> [Given task] Transcribe the rows word for word, starting at the line containing "You are a computer-use" and ending at the line containing "tap(1083, 833)", both included, and leave the pictures out of your answer.

> [Exercise data]
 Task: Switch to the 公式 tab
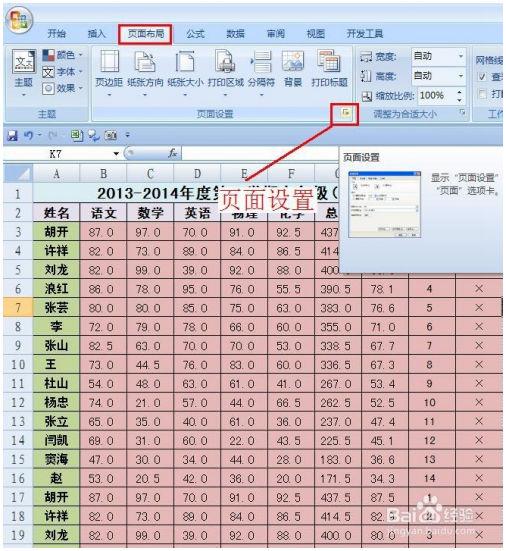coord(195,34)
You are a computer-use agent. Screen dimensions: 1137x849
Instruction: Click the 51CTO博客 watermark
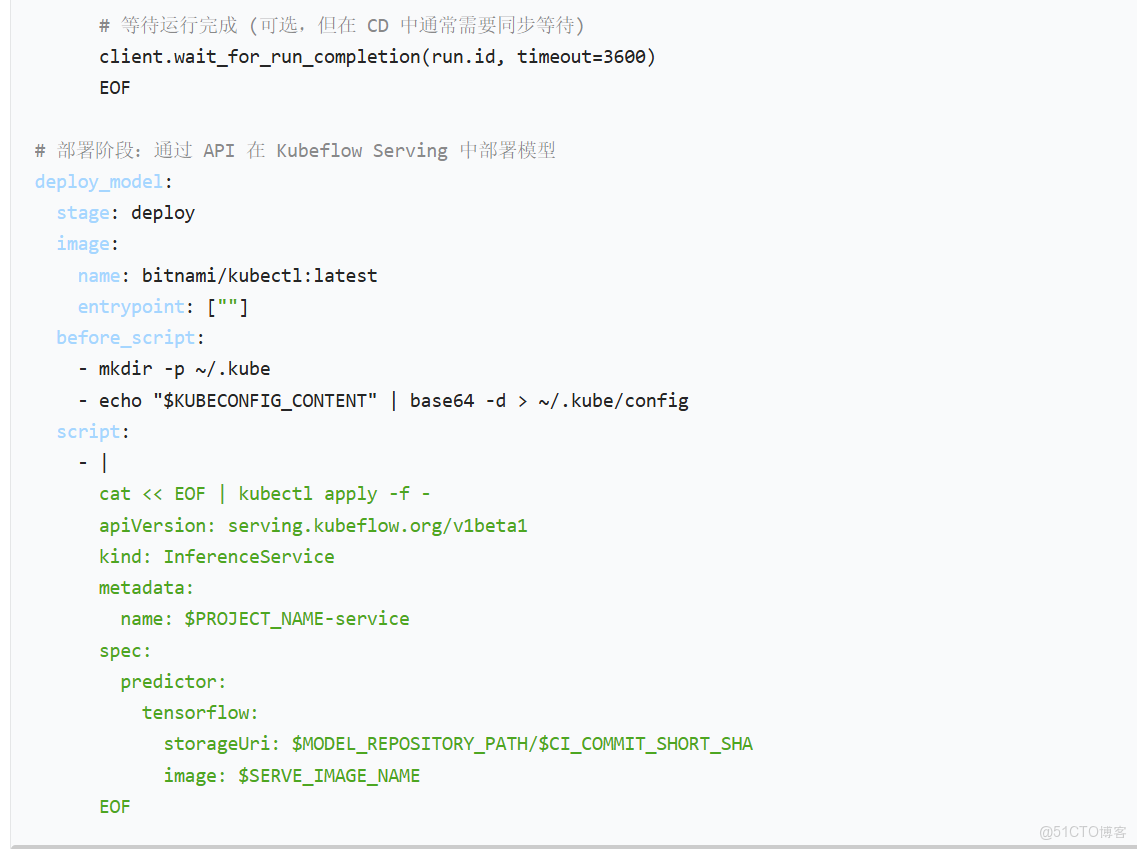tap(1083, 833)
---
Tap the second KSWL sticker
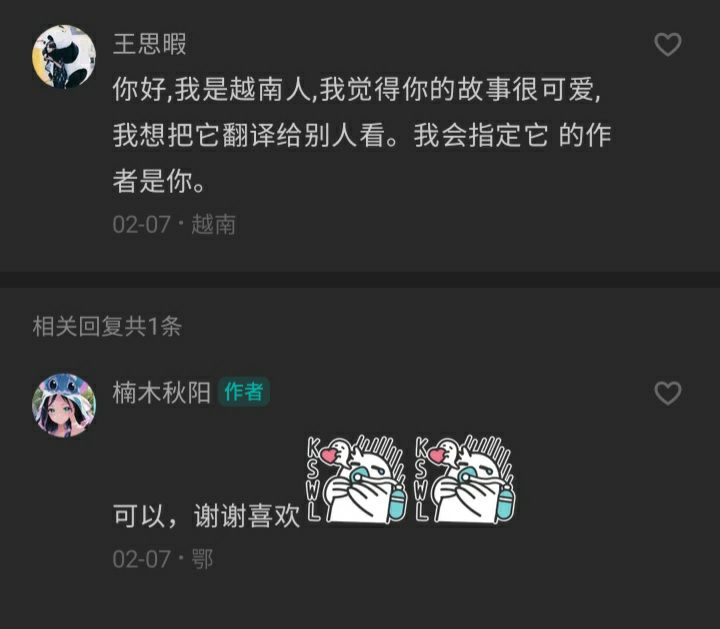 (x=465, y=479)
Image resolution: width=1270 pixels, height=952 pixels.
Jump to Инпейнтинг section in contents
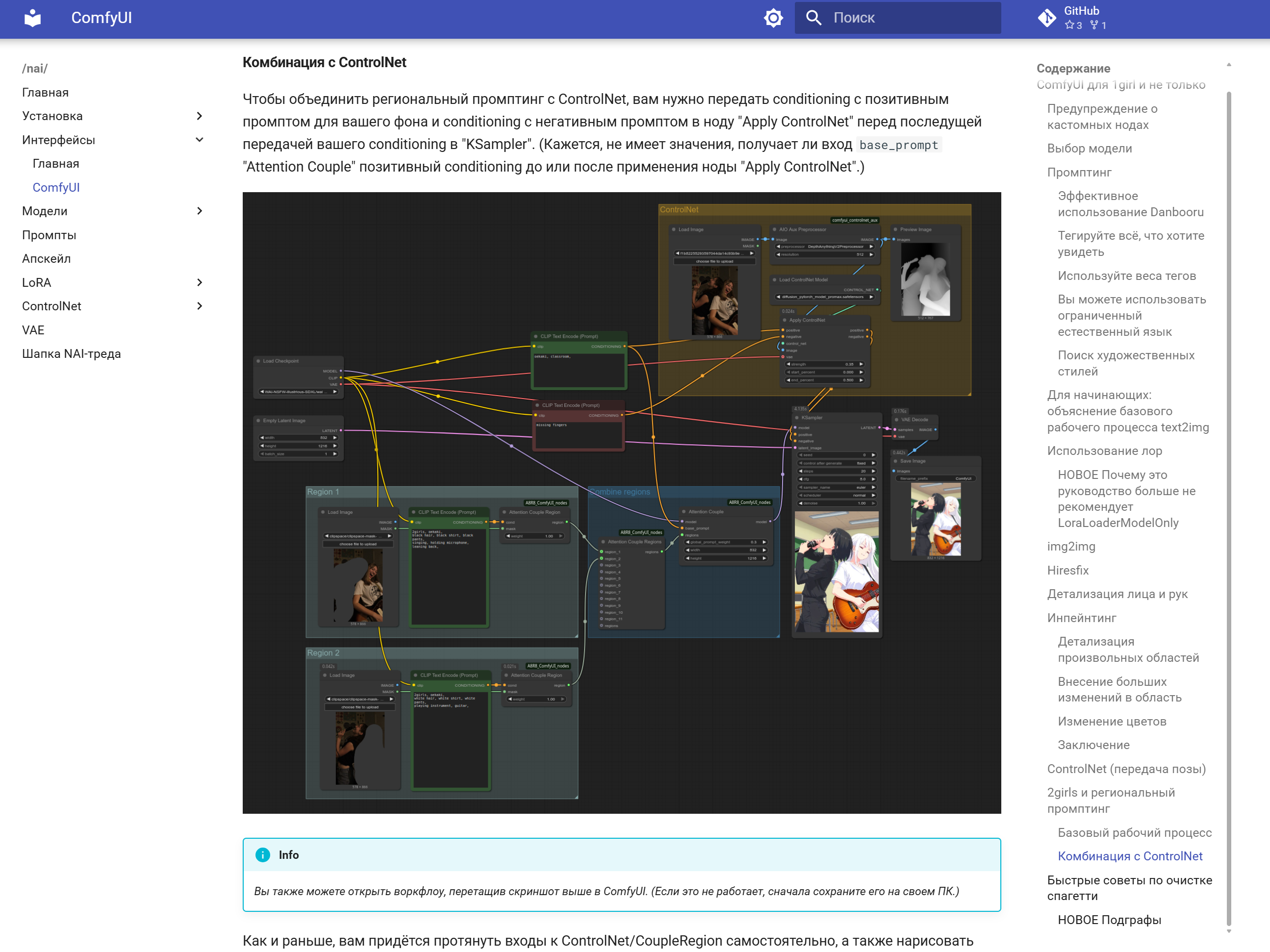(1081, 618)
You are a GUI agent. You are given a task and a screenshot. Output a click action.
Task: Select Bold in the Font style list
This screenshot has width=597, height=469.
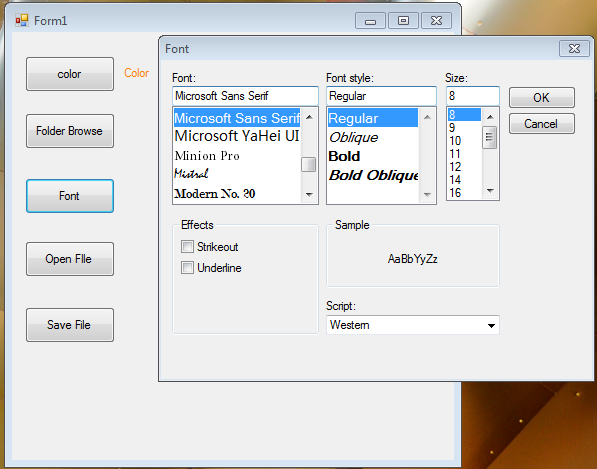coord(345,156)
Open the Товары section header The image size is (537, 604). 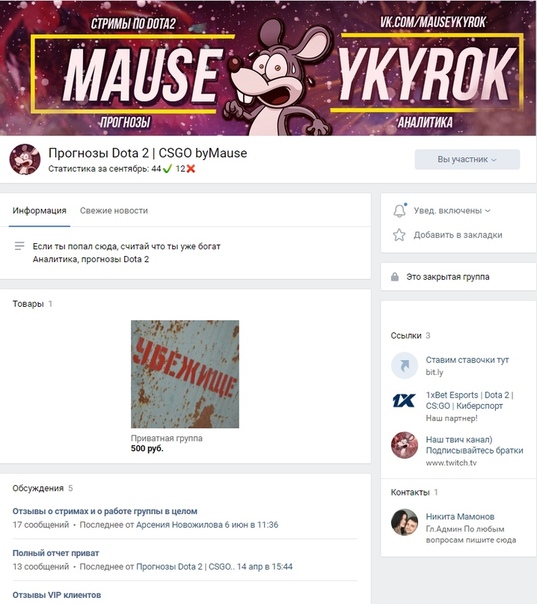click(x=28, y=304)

> [Response]
You are a computer-use agent. Screen dimensions: 1137x849
Instruction: Click the 51CTO博客 watermark
tap(1083, 833)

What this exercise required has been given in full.